>>>>

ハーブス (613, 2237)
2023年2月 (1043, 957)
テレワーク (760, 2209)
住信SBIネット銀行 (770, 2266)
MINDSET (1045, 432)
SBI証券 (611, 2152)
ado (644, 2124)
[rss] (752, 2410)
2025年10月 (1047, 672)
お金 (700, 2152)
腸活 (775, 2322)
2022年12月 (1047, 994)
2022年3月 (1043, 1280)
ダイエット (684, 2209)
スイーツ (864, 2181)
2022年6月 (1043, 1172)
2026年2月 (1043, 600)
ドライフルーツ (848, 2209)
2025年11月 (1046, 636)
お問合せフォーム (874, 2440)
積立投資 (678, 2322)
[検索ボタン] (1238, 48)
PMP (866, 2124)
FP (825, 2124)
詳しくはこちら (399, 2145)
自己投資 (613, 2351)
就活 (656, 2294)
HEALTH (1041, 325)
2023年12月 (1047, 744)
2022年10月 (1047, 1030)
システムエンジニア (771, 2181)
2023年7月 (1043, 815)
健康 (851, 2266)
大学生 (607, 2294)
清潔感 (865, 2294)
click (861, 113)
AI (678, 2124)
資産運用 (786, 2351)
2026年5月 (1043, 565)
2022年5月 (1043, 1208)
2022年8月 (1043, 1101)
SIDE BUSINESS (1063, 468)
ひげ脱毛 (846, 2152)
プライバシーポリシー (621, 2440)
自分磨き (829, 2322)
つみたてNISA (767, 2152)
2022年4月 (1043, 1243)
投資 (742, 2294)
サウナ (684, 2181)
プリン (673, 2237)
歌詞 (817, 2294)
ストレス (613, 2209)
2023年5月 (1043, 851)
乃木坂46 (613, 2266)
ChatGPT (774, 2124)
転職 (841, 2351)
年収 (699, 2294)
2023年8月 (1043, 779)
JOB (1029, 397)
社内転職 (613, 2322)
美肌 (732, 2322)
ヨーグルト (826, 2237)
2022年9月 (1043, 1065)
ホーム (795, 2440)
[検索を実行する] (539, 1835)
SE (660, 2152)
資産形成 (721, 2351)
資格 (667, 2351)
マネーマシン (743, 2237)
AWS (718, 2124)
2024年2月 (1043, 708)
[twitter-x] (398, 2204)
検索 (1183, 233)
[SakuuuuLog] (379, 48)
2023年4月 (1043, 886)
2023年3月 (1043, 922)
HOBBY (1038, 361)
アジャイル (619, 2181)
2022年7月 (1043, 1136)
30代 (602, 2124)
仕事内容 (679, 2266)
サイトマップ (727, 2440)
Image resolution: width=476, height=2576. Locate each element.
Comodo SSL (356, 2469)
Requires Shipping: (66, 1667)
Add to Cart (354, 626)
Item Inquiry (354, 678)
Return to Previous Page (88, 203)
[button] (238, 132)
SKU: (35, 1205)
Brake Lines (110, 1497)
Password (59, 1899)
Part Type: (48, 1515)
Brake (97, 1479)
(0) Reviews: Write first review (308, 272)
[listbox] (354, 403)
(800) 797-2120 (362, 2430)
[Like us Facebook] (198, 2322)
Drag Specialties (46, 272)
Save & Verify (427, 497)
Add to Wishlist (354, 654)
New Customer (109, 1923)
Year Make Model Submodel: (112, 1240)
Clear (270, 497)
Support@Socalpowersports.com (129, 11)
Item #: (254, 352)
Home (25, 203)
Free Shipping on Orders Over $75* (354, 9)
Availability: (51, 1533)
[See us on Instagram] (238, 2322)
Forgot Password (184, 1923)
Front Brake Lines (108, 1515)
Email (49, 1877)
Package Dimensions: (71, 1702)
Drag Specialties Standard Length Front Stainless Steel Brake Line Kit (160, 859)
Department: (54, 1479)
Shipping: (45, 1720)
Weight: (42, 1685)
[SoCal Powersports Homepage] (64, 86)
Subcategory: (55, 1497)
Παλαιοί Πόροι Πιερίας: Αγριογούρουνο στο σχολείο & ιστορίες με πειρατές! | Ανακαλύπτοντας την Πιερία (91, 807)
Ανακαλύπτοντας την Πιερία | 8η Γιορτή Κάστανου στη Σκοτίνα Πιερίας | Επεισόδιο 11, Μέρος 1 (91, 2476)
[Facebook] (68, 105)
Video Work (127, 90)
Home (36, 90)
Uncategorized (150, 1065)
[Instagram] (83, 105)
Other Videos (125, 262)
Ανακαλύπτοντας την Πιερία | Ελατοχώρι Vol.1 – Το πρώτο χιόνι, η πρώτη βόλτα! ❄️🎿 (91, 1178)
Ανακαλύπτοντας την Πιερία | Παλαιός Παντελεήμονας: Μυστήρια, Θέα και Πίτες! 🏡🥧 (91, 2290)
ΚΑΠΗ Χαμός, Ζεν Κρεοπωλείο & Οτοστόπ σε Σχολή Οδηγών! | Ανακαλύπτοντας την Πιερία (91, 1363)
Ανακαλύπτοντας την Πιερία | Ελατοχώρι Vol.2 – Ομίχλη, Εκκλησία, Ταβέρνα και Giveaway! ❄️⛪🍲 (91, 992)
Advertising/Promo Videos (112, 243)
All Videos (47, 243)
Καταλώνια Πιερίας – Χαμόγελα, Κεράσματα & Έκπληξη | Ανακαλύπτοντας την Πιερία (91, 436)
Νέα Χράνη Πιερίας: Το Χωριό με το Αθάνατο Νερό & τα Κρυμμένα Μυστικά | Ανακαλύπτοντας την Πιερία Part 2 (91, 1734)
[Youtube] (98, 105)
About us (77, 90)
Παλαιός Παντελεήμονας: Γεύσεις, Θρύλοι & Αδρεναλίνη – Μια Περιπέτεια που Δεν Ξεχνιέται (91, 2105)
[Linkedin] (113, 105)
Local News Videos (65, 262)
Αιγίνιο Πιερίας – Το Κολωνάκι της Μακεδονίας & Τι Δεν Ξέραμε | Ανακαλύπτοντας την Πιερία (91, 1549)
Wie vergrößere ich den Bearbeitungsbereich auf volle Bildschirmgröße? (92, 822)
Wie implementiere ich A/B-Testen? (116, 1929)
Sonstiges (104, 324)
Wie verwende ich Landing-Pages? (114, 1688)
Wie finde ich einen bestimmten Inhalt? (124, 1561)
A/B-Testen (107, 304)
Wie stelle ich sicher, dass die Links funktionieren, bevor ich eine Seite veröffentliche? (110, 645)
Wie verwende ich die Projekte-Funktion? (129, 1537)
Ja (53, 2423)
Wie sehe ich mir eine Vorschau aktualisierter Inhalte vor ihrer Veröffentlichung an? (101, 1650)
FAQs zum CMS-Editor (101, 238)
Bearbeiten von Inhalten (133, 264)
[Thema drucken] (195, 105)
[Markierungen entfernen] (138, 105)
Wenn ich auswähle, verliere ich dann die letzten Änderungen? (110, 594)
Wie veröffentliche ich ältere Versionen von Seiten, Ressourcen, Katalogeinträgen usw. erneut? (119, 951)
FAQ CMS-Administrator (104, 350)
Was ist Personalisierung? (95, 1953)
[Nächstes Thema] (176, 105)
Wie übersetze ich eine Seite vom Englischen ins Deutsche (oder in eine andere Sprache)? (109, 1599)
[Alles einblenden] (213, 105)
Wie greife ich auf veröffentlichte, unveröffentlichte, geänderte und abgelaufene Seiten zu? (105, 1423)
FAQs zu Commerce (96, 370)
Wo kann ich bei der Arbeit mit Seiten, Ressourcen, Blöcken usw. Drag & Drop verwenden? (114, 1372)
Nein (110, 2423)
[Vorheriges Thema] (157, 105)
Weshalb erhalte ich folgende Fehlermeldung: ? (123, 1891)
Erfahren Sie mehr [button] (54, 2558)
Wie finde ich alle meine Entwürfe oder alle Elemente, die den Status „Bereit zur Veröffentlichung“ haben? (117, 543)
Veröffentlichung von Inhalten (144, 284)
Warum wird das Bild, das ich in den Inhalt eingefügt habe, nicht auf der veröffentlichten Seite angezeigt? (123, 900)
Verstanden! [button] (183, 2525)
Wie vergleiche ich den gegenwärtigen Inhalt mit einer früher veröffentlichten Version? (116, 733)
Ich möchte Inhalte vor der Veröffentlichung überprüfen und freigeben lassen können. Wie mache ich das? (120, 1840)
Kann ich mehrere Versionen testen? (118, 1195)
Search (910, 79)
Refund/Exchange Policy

<<<<

▶ WHAT TO WORK ON
Using the records above, work out how many lines hold the string "Thema"; answer with that number alone.

▶ SOLUTION FOR THIS TASK
3